### IL TUO COMPITO
Riproduci per favore, dal brano sulle scarpe da corsa Nike riportato più sotto, il tratto che va da "Scarpa preferita da" fino a "Pegasus Trail 4.".

### BRANO FORNITO
------------------------------------------------------------
Scarpa preferita da quando hai iniziato a correre con Nike?
«Una risposta che potrebbe sorprendere: la Vomero, versatile e trasversale anche se non la più usata in casa Nike. Se avessi l’opportunità di scegliere solo una scarpa, non avrei dubbi. Mi permette di correre un po’ ovunque con i dovuti – pochi – compromessi».
Vorrei avere una tua opinione in merito a due scarpe in particolare, tanto attese in questa estate: le Zegama e le Pegasus Trail 4.
«La Zegama è una scarpa con inclinazione prettamente off road mentre Pegasus Trail 4 la definirei door to trail, dall’asfalto ai sentieri corribili, agli ampi stradoni bianchi. La Zegama chiama i terreni aggressivi. L’intersuola in zoomX è reattiva e leggera: il feeling che si percepisce è un senso di morbidezza con un alto grado di protezione, nonostante la sua prontezza nei cambi di ritmo.
È una scarpa da long distance, dai 30 km in avanti, coprendo anche i chilometraggi ultra. Il grip è ottimo e infonde sicurezza a ogni passo: sono le scarpe che ho usato maggiormente al rientro dall’infortunio al gomito in cui avevo bisogno di sentirmi stabile e certo dei miei passi.
Le ho anche utilizzate ai Mondiali in Thailandia, anche se credo possano performare al meglio NEGLI ambienti alpini come quelli dei Mondiali di Innsbruck, dove sarò impegnato nello short trail.
La Pegasus Trail 4 è una scarpa più leggera, ideale per terreni come quello di Pikes Peak, in cui c’è sola salita e non è necessario avere un grip importante. La utilizzo parecchio vicino a casa mia, dove è presente un ambiente di media montagna senza particolari difficoltà».
Sensibilità al terreno, cosa preferisci?
------------------------------------------------------------
### INFORMAZIONI ESTRATTE
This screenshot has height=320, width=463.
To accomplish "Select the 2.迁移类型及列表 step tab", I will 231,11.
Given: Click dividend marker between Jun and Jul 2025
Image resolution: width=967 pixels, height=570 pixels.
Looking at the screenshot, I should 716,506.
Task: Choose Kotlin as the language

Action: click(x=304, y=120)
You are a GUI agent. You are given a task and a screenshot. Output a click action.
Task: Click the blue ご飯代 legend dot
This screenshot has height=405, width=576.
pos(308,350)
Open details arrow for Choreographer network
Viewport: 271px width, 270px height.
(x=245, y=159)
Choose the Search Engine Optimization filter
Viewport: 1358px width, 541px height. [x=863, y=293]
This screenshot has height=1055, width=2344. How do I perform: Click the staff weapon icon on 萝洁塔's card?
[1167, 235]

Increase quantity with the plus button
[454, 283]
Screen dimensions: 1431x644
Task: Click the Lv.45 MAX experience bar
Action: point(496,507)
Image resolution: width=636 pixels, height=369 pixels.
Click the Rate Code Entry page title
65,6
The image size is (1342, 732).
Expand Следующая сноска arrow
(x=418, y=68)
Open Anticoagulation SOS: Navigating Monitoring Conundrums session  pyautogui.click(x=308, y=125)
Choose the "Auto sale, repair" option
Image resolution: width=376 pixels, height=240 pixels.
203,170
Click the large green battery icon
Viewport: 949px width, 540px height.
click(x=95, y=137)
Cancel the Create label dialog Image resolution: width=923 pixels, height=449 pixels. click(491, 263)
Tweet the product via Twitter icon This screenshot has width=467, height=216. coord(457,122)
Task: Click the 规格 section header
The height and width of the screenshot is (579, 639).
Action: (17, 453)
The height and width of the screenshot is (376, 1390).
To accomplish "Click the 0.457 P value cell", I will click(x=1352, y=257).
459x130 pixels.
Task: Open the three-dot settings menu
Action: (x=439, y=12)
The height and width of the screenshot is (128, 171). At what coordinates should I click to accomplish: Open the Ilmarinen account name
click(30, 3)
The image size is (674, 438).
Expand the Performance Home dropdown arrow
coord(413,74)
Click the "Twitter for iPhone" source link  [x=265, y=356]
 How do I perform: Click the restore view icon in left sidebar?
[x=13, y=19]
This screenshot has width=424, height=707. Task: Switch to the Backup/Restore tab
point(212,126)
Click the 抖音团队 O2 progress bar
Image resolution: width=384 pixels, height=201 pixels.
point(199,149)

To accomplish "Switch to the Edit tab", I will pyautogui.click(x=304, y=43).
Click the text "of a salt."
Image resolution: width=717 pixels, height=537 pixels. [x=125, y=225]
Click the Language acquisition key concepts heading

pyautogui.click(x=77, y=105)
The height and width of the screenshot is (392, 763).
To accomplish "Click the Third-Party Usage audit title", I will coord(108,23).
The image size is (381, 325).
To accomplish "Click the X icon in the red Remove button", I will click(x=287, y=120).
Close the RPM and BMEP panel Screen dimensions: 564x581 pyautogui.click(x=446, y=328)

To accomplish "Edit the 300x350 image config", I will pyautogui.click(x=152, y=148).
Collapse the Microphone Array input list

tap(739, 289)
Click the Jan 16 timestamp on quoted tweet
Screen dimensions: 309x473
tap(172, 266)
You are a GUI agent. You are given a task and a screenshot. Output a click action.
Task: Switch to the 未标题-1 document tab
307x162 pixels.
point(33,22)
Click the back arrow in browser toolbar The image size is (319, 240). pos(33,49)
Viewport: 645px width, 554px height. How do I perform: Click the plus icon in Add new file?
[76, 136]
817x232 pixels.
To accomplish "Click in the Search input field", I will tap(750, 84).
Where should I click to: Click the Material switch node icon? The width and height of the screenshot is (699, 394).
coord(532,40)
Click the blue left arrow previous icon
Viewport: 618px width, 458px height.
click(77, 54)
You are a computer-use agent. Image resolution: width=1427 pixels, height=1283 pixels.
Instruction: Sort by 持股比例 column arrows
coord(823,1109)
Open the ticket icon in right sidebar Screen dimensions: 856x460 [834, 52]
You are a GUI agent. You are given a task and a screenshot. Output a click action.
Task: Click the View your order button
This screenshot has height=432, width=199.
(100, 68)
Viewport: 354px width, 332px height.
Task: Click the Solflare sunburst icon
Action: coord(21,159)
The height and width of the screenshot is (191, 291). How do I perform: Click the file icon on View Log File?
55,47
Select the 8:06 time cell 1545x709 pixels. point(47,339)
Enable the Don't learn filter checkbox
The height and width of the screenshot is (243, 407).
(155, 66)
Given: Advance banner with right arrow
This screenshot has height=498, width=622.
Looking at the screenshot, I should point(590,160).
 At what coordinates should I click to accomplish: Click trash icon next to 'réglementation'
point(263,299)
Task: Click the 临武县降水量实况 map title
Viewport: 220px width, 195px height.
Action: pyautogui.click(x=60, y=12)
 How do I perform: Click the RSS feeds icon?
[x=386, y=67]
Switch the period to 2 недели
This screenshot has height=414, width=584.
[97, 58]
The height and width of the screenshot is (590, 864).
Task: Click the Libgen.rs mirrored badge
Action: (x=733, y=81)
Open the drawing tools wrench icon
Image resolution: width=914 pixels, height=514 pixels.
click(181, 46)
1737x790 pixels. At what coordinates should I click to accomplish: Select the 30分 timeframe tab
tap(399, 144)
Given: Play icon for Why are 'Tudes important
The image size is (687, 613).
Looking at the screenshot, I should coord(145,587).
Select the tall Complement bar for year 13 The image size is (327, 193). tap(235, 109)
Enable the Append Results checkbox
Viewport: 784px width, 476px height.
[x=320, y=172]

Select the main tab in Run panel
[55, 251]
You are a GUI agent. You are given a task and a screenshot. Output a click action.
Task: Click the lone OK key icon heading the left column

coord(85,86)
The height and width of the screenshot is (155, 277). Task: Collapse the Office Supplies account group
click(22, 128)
------------------------------------------------------------
### SOLUZIONE DEL COMPITO
Scarpa preferita da quando hai iniziato a correre con Nike?
«Una risposta che potrebbe sorprendere: la Vomero, versatile e trasversale anche se non la più usata in casa Nike. Se avessi l’opportunità di scegliere solo una scarpa, non avrei dubbi. Mi permette di correre un po’ ovunque con i dovuti – pochi – compromessi».
Vorrei avere una tua opinione in merito a due scarpe in particolare, tanto attese in questa estate: le Zegama e le Pegasus Trail 4.